* Source data *
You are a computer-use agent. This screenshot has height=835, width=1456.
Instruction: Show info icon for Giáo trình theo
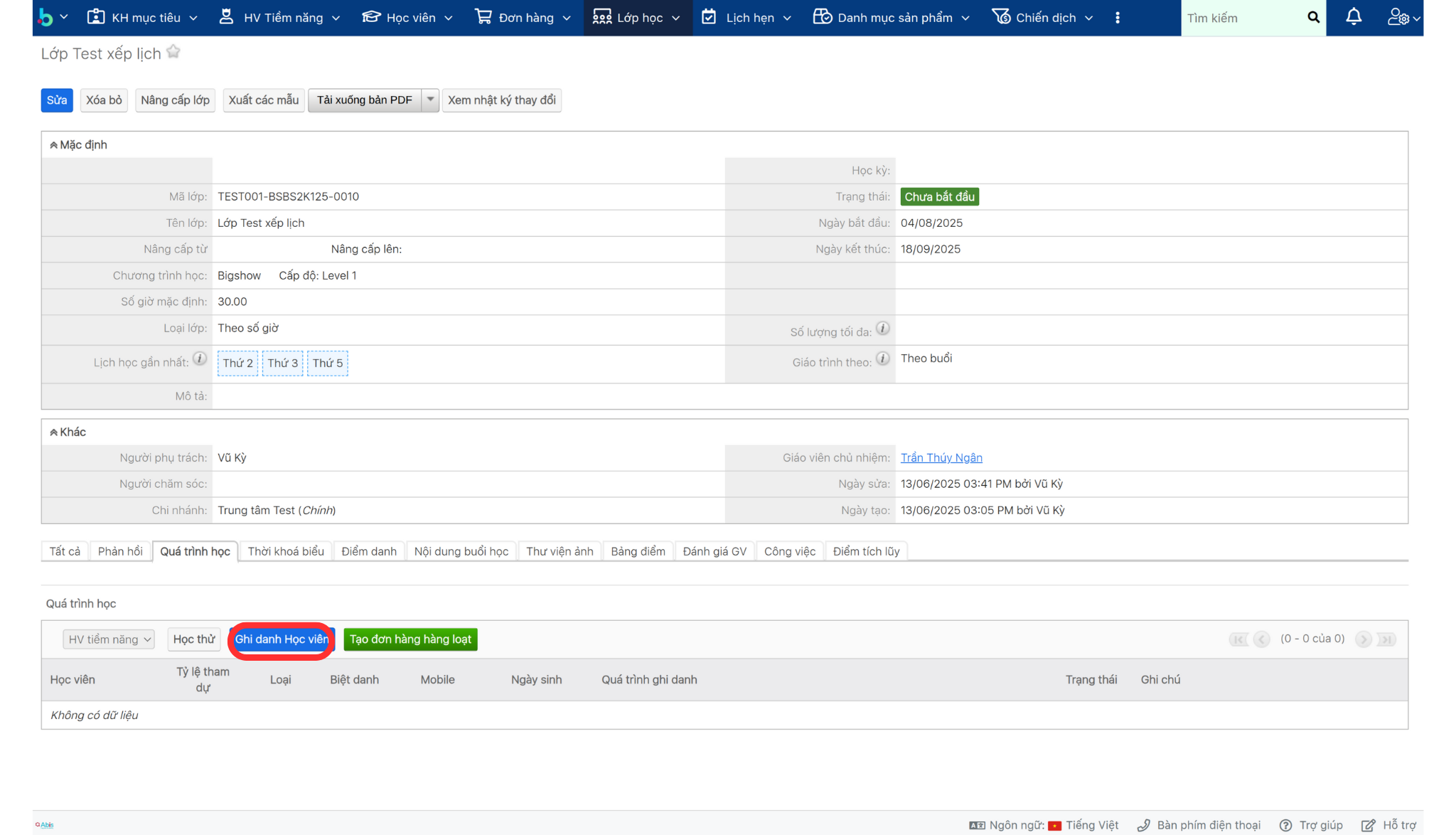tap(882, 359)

...

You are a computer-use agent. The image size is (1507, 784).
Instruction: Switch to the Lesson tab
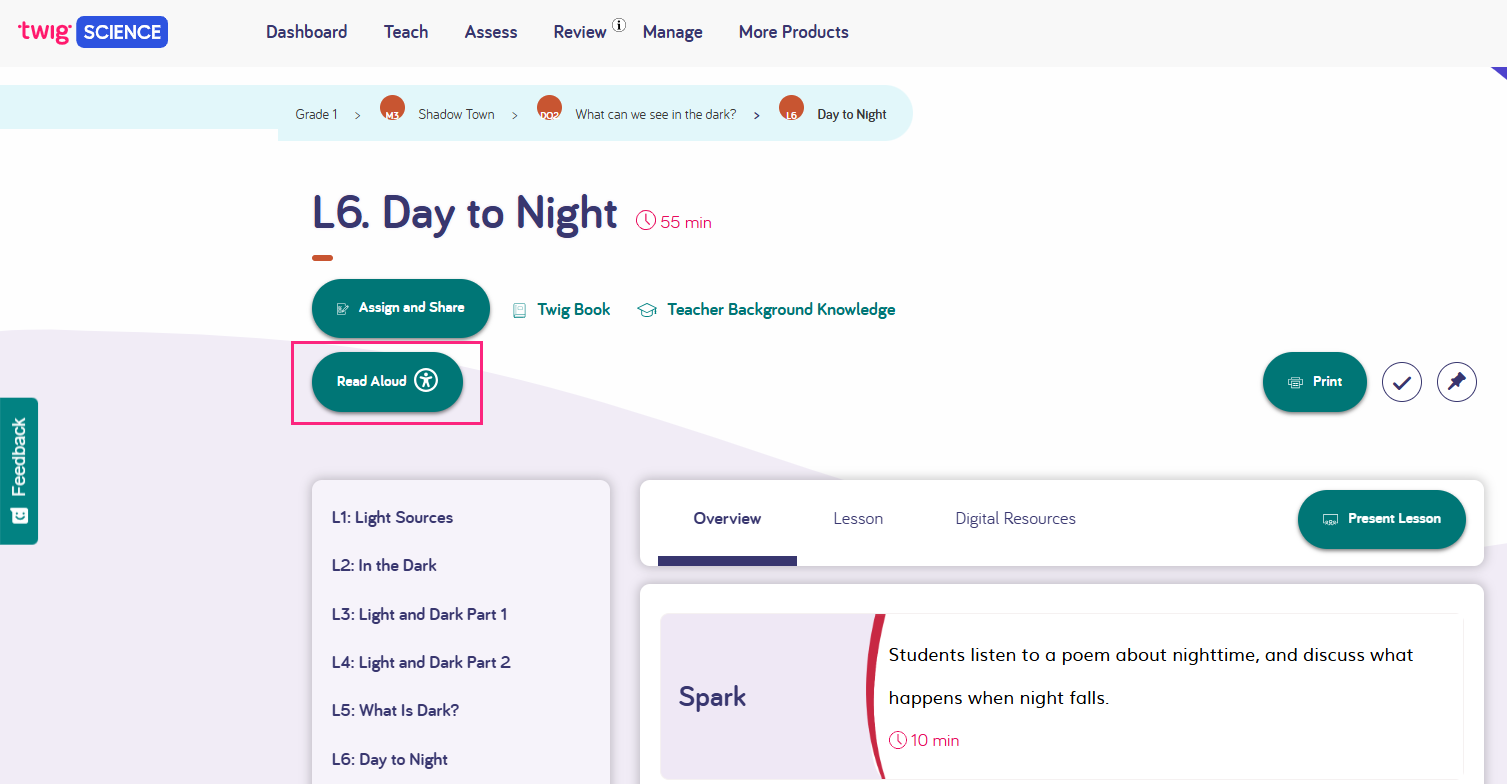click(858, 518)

--

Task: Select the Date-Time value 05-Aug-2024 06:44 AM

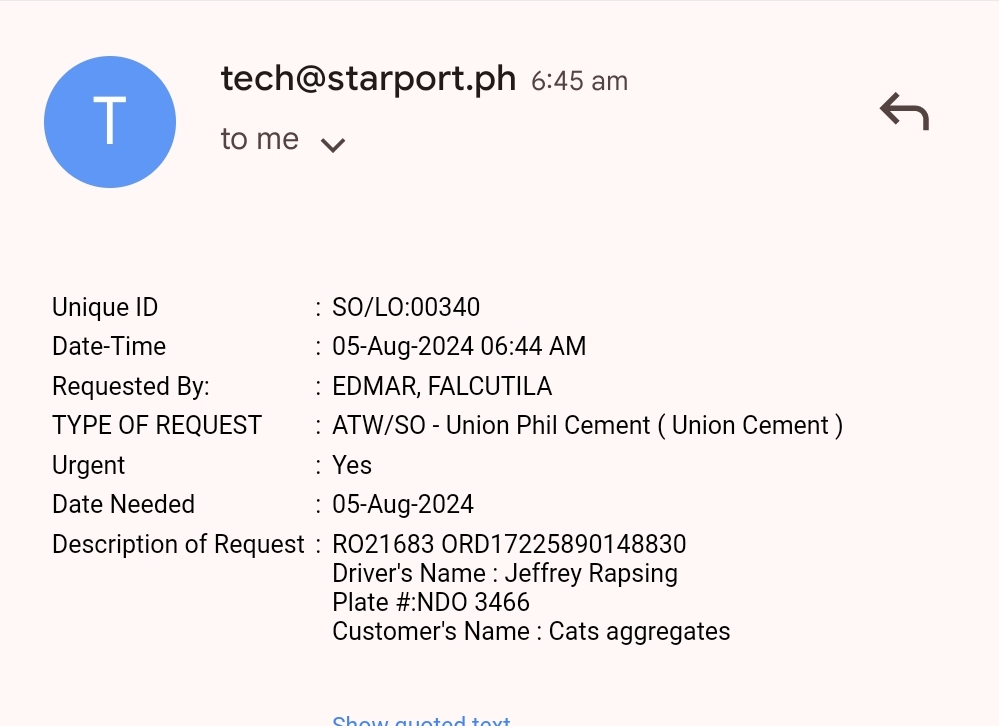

* Description of the task *
Repeat the material from the line with "You are a computer-use agent. The" up to and including the line with "click(858, 518)", including the instructions, and add -34 to every coordinate in the answers. Leave out the pictures.

* The response *
You are a computer-use agent. The image size is (1507, 784).
Instruction: Switch to the Lesson tab
click(824, 484)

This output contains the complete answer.